--- Begin Supplied records ---
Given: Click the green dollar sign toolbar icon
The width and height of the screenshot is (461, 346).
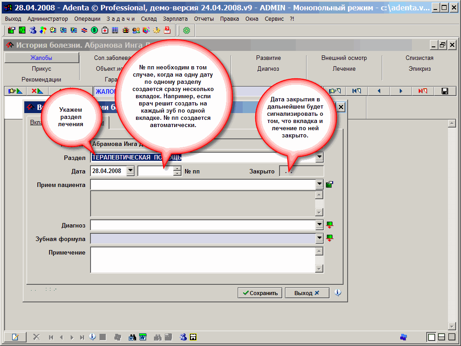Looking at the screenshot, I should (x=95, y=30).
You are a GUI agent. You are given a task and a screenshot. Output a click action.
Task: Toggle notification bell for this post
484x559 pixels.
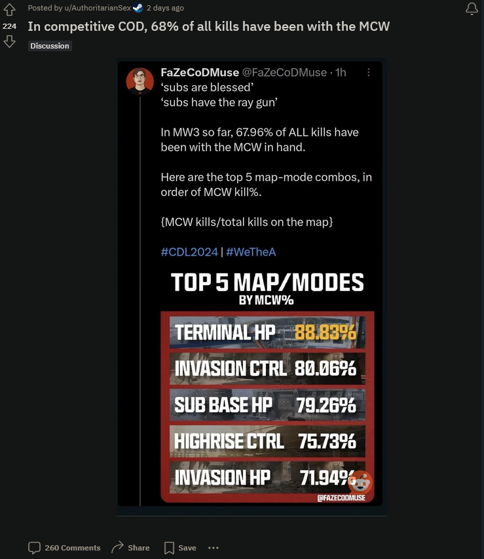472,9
--- End Supplied records ---
--- Begin Supplied records ---
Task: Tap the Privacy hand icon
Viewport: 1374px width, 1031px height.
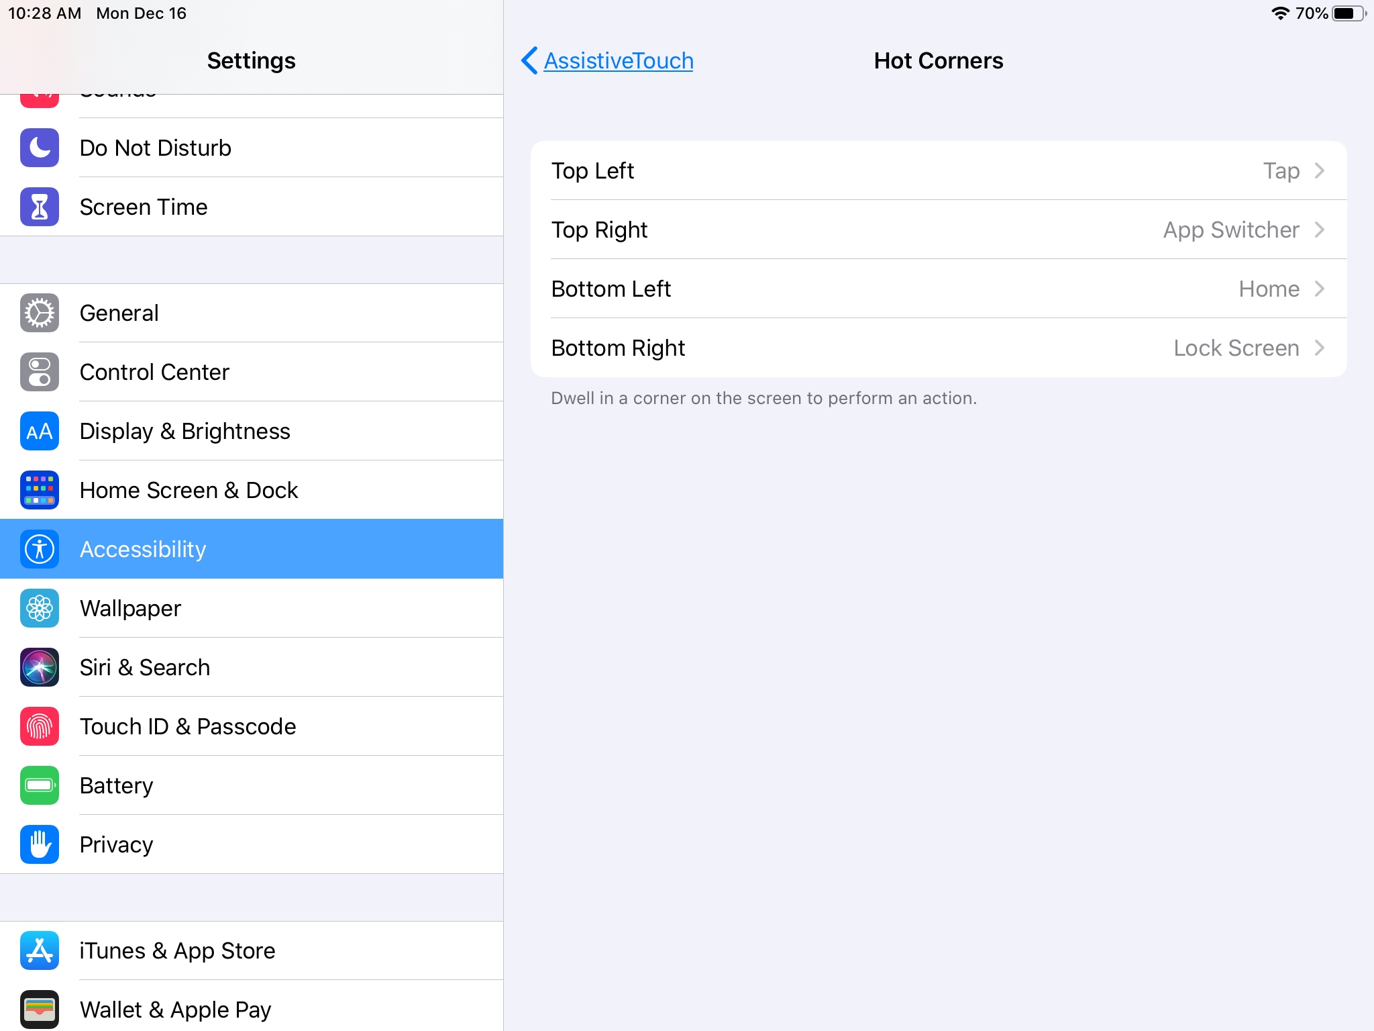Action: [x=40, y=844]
--- End Supplied records ---
Set problem:
Copy every row from the line with "Given: Click the" down to the line with "Looking at the", keeping each word as it stands and leaving out the pictures.

Full output:
Given: Click the green dollar sign toolbar icon
The width and height of the screenshot is (461, 346).
Looking at the screenshot, I should (x=95, y=30).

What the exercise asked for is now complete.